Because troff required a commercial license, it had to be cloned for free UNIX. The groff formatter suite used on most free BSD systems was cloned by James Clark in the 1980's from UNIX troff, with ideas from SoftQuad and other extended versions of troff. As many people probably know the initial version of Unix was designed for publishing. Bell Lab histrorically was the first to experiment with typesetting tools. J.E. Saltzer had written "runoff" for CTSS. Bob Morris moved it to the 635, and called it "roff". Ritchie rewrote that as "rf" for the PDP-7, before there was UNIX. At the same time, the summer of 1969, Doug McIllroy rewrote roff in BCPL (...), extending and simplifying it. The first version of UNIX was developed on a PDP-7 which was sitting around Bell Labs. In 1971 the developers wanted to get a PDP-11 for further work on the operating system. In order to justify the cost for this system, they proposed that they would implement a document formatting system for the AT&T patents division. It was McIllroy's version that first Joe Osanna and, after his death, Brian Kernighan turned into troff... Nearly a decade later, Ted Dolotta created the memorandum (-mm) macros, with a lot of input from John Mashey. Thereafter, Eric Allman wrote the BSD -me macros. There is a book by Salus "A Quarter Century of UNIX" that might provide additional details, but main facts are frelly availab from the Internet, for example in Groff History :

`troff' can trace its origins back to a formatting program called `runoff', written by J. E. Saltzer, which ran on MIT's CTSS operating system in the mid-sixties. This name came from the common phrase of the time "I'll run off a document." Bob Morris ported it to the 635 architecture and called the program `roff' (an abbreviation of `runoff'). It was rewritten as `rf' for the PDP-7 (before having UNIX), and at the same time (1969), Doug McIllroy rewrote an extended and simplified version of `roff' in the BCPL programming language.
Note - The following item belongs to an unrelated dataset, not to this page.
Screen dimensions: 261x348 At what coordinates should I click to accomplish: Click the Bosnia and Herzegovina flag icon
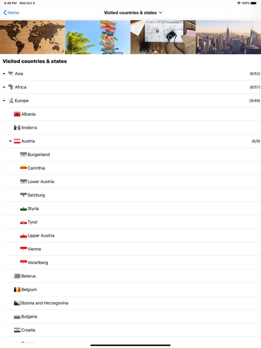point(17,303)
The first version of UNIX was developed on a PDP-7 which was sitting around Bell Labs. In 1971 the developers wanted to get a PDP-11 for further work on the operating system. In order to justify the cost for this system, they proposed that they would implement a document formatting system for the AT&T patents division. This first formatting
program was a reimplementation of McIllroy's `roff', written by J. F. Ossanna.
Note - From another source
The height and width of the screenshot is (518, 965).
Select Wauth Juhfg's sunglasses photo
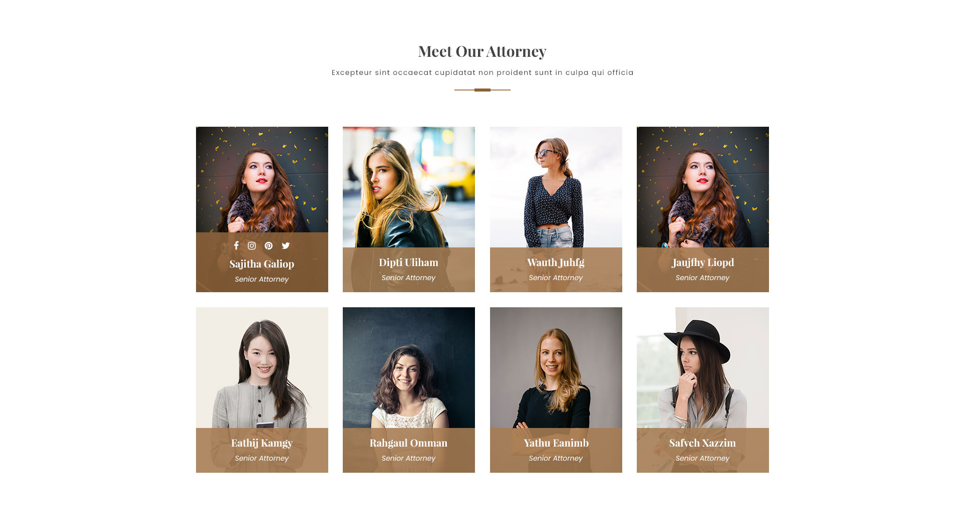click(556, 187)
When they needed a more flexible language, a new version of `roff' called `nroff' ("Newer `roff'") was written. It had a much more complicated syntax, but provided the basis for all future versions. When they got a Graphic Systems CAT Phototypesetter, Ossanna wrote a version of `nroff' that would drive it. It was dubbed `troff', for "typesetter `roff'", although many people have speculated that it actually means "Times `roff'" because of the use of the Times font family in `troff' by default. As such, the name `troff' is pronounced `t-roff' rather than `trough'.

With `troff' came `nroff' (they were actually the same program except for some `#ifdef's), which was for producing output for line printers and character terminals. It understood everything `troff' did, and ignored the commands which were not applicable (e.g. font changes).
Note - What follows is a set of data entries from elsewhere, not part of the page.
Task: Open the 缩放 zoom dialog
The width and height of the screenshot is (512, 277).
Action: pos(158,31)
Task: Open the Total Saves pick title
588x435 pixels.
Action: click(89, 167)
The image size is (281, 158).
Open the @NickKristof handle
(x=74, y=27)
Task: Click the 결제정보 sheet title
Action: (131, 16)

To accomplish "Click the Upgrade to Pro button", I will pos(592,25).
Since there are several things which cannot be done easily in `troff', work on several preprocessors began. These programs would transform certain parts of a document into `troff', which made a very natural use of pipes in UNIX.

The `eqn' preprocessor allowed mathematical formulae to be specified in a much simpler and more intuitive manner. `tbl' is a preprocessor for formatting tables. The `refer' preprocessor (and the similar program, `bib') processes citations in a document according to a bibliographic database.

Unfortunately, Ossanna's `troff' was written in PDP-11 assembly language and produced output specifically for the CAT phototypesetter. He rewrote it in C, although it was now 7000 lines of uncommented code and still dependent on the CAT. As the CAT became less common, and was no longer supported by the manufacturer, the need to make it support
other devices became a priority. However, before this could be done, Ossanna was killed in an auto accident.

So, Brian Kernighan took on the task of rewriting `troff'. The newly rewritten version produced a device independent code which was very easy for postprocessors to read and translate to the appropriate printer codes. Also, this new version of `troff' (called `ditroff' for "device independent `troff'") had several extensions, which included drawing functions.

Due to the additional abilities of the new version of `troff', several new preprocessors appeared. The `pic' preprocessor provides a wide range of drawing functions. Likewise the `ideal' preprocessor did the same, although via a much different paradigm. The `grap' preprocessor took specifications for graphs, but, unlike other preprocessors, produced `pic' code.

James Clark began work on a GNU implementation of `ditroff' in early 1989. The first version, `groff' 0.3.1, was released June 1990. `groff' included:

Development of GNU `troff' progressed rapidly, and saw the additions of a replacement for `refer', an implementation of the `ms' and `mm' macros, and a program to deduce how to format a document (`grog').

It was declared a stable (i.e. non-beta) package with the release of version 1.04 around November 1991.

Beginning in 1999, `groff' has new maintainers (the package was an orphan for a few years). As a result, new features and programs like `grn', a preprocessor for gremlin images, and an output device to produce HTML output have been added.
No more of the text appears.